How would I correctly allocate memory to ‘arrayOfThings’ during runtime after two arguments are specified:
int arrLen - size of ‘arrayOfThings’
int maxStrLen - maximum length of variable ‘str’ of structure Thing
I assume I would use cudaMalloc for ‘arrayOfThings’:
Allocating pointer-based data structures on the GPU is an exercise in not-very-fun coding. The outline is something like:
allocate an array of Things on the host for marshalling to the GPU
fill in the other two values based on whatever structures you have on the CPU
allocate each string on the device
set the poniter str in each Thing to the respective string you allocated on the device
allocate an array of Things on the device
If you have a maximum length of your string (and it isn’t horribly inefficient–256 bytes when 99% of strings are 8 bytes or shorter, for example), just using a fixed length array is a much easier alternative. It’s one cudaMalloc instead of elements + 1.

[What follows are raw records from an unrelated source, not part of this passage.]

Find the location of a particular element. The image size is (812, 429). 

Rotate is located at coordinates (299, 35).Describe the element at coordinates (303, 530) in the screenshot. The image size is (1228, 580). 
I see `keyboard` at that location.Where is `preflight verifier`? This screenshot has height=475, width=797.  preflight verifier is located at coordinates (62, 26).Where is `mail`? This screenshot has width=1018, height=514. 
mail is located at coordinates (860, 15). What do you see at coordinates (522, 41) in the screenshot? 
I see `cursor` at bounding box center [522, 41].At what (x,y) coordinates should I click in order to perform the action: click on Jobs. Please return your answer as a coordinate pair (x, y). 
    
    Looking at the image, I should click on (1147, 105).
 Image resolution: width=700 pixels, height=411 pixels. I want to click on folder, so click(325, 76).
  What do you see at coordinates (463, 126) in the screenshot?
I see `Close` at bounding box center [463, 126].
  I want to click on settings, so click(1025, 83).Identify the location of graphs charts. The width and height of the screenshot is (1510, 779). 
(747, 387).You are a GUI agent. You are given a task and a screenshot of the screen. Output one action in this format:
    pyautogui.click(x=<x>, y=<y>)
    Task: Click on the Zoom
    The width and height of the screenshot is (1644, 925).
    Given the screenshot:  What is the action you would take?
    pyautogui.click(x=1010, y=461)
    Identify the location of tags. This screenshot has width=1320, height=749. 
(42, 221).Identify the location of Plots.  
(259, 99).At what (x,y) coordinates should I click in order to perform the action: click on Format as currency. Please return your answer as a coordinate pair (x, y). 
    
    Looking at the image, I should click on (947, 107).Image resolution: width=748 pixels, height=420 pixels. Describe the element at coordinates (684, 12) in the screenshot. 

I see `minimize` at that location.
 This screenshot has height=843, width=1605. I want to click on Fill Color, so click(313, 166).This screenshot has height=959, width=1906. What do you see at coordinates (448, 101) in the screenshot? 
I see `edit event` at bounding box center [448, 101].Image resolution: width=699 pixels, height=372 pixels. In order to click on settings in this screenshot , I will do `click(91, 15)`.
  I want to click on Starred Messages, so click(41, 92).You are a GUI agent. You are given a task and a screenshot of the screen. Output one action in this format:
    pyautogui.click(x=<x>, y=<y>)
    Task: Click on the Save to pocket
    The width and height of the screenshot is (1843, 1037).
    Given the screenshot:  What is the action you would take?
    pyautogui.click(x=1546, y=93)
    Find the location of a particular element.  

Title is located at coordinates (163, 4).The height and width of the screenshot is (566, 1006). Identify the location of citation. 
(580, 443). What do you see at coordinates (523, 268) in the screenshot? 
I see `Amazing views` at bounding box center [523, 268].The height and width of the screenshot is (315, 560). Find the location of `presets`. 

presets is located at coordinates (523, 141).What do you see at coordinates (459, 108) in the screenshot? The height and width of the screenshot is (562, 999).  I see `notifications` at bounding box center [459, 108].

Doing a two-dimensional array is pretty much the same thing–lots of host-side marshalling. A one-dimensional array that you index into via your grid and block dimensions is much nicer (both for perf and for readability).
However, there’s one thing I’m not sure of, now that I think about it. What would happen if you stored the array of pointers to arrays of Things in constant memory but stored the Things themselves in global memory? Has anyone tried something like this? I’m curious as to what the perf would be like.